Sedangkan, makna kedua, ijma secara bahasa adalah kesepakatan terhadap suatu perkara (konsensus). Dengannya, istilah ijma didefinisikan sebagai kesepakatan para mujtahid dari umat Nabi Muhammad terhadap suatu hal.
Ijma mempunyai fungsi besar dalam proses berijtihad. Ia bisa mengubah suatu hasil ijtihad yang awalnya dzonni (asumsi) menjadi qoth’i (definitif). Dengan begitu, hasil hukum yang melalui proses ijma, mutlak tidak bisa diubah sama sekali.
Namun, tidak semua ijma mempunyai peranan sebagaimana tersebut. Syekh Ali Jum’ah membagi ijma menjadi dua.
Pertama, ijma ‘ammah adalah kesepakatan para imam mujtahid dan orang awam terhadap suatu hal. Seperti kesepakatan umat terhadap hukum wajibnya salat, haramnya zina, dan lain sebagainya.
Dalam konteks ijma ‘ammah ini, tidak diperbolehkan siapapun mengingkarinya. Barang siapa yang mengingkari, maka akan dihukumi kafir.
Kedua, ijma khoshoh, adalah kesepakatan para imam mujtahid (seluruh mazhab) saja. Ijma kedua inilah yang dibahas dalam kitab-kitab ushul fikih.
Ijma khoshoh dibagi lagi menjadi dua bagian dan keduanya mempunyai konsekuensi yang berbeda: ijma ‘am dan ijma khos. Singkatnya, ijma ‘am adalah kesepakatan seluruh mujtahid lintas mazhab. Sedangkan, ijma khos adalah kesepakatan kelompok tertentu saja. Seperti, kesepakatan suatu mazhab tertentu, sebutlah Ijma’ ahli Madinah, Ijma’ ahli Kufah, dan lain-lain.

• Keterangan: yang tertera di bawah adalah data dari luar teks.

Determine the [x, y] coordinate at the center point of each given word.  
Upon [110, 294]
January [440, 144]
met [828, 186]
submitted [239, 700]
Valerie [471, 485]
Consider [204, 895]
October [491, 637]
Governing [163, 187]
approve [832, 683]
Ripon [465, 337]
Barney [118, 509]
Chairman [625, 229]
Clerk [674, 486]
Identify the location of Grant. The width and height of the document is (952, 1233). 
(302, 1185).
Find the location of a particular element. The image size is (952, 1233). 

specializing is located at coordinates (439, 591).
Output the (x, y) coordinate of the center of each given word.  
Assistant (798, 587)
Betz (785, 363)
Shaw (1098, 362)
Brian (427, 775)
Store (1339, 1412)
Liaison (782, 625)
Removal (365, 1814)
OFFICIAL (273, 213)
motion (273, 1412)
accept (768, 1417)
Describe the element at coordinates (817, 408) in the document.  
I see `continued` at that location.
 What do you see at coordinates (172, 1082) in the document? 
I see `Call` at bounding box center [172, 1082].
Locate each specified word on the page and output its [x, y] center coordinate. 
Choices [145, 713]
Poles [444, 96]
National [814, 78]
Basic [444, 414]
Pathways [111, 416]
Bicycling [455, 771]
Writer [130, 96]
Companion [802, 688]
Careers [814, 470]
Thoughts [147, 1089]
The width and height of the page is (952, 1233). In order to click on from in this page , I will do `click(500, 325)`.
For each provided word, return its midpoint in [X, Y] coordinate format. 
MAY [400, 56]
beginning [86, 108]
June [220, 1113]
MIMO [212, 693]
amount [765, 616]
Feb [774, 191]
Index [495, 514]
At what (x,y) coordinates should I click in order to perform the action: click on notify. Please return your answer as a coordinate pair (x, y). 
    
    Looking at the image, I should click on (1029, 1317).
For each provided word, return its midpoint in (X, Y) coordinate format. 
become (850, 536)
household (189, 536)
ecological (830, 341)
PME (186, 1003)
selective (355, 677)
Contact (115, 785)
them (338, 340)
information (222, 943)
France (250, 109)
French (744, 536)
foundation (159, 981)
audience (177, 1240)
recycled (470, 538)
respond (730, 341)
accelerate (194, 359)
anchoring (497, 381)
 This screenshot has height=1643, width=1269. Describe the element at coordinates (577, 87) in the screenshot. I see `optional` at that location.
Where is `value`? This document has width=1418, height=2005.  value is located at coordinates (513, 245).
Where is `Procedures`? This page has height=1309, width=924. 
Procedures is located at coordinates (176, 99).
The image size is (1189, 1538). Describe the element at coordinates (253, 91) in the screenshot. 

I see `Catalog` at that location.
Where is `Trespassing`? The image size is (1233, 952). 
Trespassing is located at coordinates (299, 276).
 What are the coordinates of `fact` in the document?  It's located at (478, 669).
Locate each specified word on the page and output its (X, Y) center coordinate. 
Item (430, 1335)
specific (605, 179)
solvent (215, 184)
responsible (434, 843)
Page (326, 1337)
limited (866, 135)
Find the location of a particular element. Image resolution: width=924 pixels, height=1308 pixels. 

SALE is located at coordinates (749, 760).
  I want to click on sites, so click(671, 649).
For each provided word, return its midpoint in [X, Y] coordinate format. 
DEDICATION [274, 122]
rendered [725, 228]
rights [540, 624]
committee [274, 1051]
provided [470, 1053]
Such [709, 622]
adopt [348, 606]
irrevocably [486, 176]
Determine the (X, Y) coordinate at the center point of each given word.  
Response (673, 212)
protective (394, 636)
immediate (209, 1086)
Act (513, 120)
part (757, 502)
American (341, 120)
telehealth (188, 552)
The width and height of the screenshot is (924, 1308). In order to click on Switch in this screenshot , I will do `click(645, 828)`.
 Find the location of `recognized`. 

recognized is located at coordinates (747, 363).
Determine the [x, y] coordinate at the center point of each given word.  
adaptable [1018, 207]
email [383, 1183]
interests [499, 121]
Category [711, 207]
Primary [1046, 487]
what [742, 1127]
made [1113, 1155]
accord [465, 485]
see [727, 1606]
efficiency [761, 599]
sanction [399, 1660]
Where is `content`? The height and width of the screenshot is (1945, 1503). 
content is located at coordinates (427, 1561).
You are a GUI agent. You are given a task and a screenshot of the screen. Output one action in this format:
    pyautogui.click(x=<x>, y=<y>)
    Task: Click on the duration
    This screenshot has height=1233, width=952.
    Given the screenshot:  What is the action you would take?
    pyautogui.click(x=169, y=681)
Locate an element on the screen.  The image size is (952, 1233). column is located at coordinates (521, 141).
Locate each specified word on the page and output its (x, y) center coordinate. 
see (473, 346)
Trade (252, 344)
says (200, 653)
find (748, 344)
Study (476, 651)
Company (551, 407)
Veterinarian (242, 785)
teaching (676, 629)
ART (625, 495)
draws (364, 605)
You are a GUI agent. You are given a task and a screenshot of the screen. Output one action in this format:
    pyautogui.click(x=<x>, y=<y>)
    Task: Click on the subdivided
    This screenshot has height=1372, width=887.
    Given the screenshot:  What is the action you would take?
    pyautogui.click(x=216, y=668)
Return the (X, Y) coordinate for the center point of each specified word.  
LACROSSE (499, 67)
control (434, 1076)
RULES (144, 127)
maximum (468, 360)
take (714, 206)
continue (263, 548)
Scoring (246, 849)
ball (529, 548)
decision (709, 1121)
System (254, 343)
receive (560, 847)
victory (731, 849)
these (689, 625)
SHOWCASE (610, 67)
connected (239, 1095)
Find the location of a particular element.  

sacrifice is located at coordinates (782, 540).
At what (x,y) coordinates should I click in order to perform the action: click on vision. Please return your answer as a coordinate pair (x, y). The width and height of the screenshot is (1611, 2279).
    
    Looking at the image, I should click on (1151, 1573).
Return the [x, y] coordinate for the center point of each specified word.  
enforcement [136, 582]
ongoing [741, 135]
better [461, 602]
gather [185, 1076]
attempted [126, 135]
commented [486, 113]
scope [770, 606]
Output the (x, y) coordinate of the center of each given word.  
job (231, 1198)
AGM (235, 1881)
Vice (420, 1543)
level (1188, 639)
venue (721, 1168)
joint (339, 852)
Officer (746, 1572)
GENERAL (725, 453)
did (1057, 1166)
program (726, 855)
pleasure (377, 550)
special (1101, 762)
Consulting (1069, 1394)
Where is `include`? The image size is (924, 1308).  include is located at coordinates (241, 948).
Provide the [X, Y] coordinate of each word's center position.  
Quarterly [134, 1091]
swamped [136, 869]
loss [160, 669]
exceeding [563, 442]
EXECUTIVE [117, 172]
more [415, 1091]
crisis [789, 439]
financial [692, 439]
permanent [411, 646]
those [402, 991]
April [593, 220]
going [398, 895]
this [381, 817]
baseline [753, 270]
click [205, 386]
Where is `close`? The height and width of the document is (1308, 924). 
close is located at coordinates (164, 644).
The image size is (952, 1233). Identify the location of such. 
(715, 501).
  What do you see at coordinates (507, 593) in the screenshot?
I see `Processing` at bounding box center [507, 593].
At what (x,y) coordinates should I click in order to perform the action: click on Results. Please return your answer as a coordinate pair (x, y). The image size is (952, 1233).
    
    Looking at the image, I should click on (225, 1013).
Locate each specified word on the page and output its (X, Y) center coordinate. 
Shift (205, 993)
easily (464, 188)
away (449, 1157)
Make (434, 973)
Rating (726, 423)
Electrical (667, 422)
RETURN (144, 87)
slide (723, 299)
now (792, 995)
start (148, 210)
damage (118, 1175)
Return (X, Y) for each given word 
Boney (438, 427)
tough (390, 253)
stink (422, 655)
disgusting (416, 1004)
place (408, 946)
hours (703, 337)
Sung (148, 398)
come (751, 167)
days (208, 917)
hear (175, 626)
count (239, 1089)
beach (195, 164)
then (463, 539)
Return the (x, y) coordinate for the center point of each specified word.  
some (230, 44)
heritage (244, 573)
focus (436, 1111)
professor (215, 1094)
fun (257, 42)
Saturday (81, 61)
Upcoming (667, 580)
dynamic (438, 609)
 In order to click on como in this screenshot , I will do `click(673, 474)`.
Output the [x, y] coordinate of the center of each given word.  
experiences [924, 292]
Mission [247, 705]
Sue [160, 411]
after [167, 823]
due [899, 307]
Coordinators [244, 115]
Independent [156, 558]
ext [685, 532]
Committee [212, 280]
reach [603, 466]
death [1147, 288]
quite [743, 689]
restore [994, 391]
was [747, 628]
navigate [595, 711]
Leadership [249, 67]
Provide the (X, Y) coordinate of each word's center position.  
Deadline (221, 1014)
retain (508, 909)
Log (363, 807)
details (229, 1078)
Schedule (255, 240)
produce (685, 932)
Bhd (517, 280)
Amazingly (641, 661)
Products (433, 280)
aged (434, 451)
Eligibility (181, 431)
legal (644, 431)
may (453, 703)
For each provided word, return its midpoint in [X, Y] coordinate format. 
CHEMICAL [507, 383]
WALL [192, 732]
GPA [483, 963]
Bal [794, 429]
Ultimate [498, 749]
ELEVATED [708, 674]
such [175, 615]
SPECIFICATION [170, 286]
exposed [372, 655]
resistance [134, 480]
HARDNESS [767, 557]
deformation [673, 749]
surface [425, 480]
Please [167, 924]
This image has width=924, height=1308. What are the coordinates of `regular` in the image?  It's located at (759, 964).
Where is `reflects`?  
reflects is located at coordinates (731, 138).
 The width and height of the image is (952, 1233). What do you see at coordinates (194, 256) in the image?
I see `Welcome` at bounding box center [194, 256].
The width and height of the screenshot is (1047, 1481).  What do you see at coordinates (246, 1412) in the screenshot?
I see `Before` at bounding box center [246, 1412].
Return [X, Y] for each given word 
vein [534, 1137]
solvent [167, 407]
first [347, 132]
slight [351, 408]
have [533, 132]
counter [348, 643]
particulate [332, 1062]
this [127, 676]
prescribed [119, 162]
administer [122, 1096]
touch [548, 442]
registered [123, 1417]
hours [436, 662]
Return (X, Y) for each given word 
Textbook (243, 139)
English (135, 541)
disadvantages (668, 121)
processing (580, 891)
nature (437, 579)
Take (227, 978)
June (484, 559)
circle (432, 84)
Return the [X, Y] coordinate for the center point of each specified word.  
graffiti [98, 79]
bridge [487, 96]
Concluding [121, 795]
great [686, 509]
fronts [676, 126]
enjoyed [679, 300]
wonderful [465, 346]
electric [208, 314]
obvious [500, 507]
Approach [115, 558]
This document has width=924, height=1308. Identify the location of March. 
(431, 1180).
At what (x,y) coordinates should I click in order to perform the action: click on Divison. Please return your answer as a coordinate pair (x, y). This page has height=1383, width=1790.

Ijma ‘am memiliki konsekuensi tidak diperbolehkannya menyelisihi hal yang sudah disepakati; tidak boleh ada ijtihad yang berbeda dengan ijma ‘am ini. Sedangkan, ijma khos masih memiliki adanya ruang perselisihan.
Ijma khos inilah yang seringkali dipahami oleh sebagian orang. Banyak yang mengira bahwa semua diksi ijma yang disebut dalam kitab-kitab fikih ditujukan untuk ijma ‘am. Padahal belum tentu. Sebab, tidak semua diksi ijma dalam kitab fikih ditujukan untuk ijma ‘am, bisa jadi ijma khos.
Pembagian Ijma
Untuk membuktikan pembagian ijma menjadi ijma ‘am dan ijma khosh, penulis akan menampilkan teks kitab yang menggunakan diksi ijma, namun yang dikehendaki adalah kesepakatan kelompok atau mazhab tertentu.
Dalam kitab Al-Iqna’ fi Khilli Alfadz Abi Syuja’ karya Khothib Syirbini disebutkan:
وَقَدْ أَجْمَعَ النَّاسُ عَلَى أَنَّ الشَّخْصَ لَوْ شَكَّ هَلْ طَلَّقَ زَوْجَتَهُ أَمْ لَا، أَنَّهُ يَجُوزُ لَهُ وَطْؤُهَا
Artinya: “Orang-orang telah bersepakat bahwa ketika suami ragu apakah dia sudah mentalak istrinya atau belum, maka suami tetap diperbolehkan bersenggama dengan istrinya.”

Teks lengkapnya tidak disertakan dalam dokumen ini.